Publication: Monitor Volume: 5 Issue: 9

While the Russian currency continues to strengthen in relation to the U.S. dollar, many observers remain skeptical that it is anything more than a temporary respite. The ruble, which dropped to 23.06 on Monday but strengthened to 22.58 on Tuesday, strengthened further on Wednesday, hitting 21.80 to the dollar. Yevgeny Yasin, Russia’s former economics minister, warned, however, that the Central Bank’s gold and hard currency reserves are declining dangerously. “The Central Bank’s reserves are melting away and won’t last for long,” Russian news agencies quoted Yasin as saying. Russia’s reserves had reportedly dropped to US$12.22 by the end of last year, while the country’s money supply reportedly grew 4.2 percent during the week ending January 5.

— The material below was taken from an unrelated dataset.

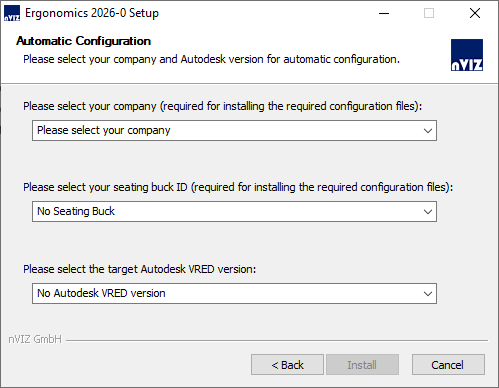Click the chevron arrow of the VRED version selector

While Russian officials have tried to use the ruble’s sudden strength as proof that the government is on the right course and that it will hold to the parameters laid out in its draft budget, other indicators and analysis suggest there has been no fundamental break with the negative trends triggered by last August’s financial meltdown. An Economist Intelligence Unit report, released on January 12, stated, first, that the outlook for the world’s transition economies next year will “be dominated by the continuing collapse in Russian output” and, second, that “renewed inflation and declining output” are “inescapable” for Russia this year (Russian agencies, January 12). Germany’s Federal Statistic Office, meanwhile, reported yesterday that German exports to Russia fell almost 27 percent in the third quarter of 1998, after rising 43 percent and 19 percent in the first and second quarters of the year, respectively (Reuters, January 13). And, yesterday–in a sign that Russia remains in dire straits when it comes to revenues–the government imposed a five-percent tax on natural gas, copper, nickel, coal and other commodities exported to countries outside the Commonwealth of Independent States. The Kremlin hopes that the measure will help it raise more than US$1 billion (Russian agencies, January 13).